The Book Thief is one of those novels that becomes more and more involving as you read it. The book is narrated by none other than Death itself (which is very confusing in the beginning, but bear with it). We are introduced to Liesel, whose brother dies on the train en route to the foster home near Munich her mother is bringing them to. It is 1939, a time when Hitler was in power, war was upon the world, and Germany was not the best place to be. Liesel is almost 10 years old, can't read, is being abandoned by her mother, and her brother just died. Still, she steals her first book, The Gravedigger's Handbook, when it falls from the pocket of one of the gravediggers at her brother's burial. Soon, Liesel learns to read and becomes enraptured with words. She settles into her new foster home, learning to love her new parents and making new friends.

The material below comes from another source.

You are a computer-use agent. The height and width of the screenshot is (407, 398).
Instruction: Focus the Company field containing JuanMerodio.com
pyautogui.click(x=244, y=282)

But everything changes when her father starts hiding Max in the basement. Max is a Jew in a time when Jews were being sent to concentration camps and to help one was to invite horrible punishments. Liesel's story becomes one about love, life, books, friendship, doing the right thing and the wrong thing, and most of all, about the power of words. To live in Nazi Germany was not pleasant, and this book does not hide what it was like to be poor and in a country at war without enough food or money to go around. While one could never say it was a happy story, still it is a story of great strength. For those who choose to read it, much will be gotten out of it.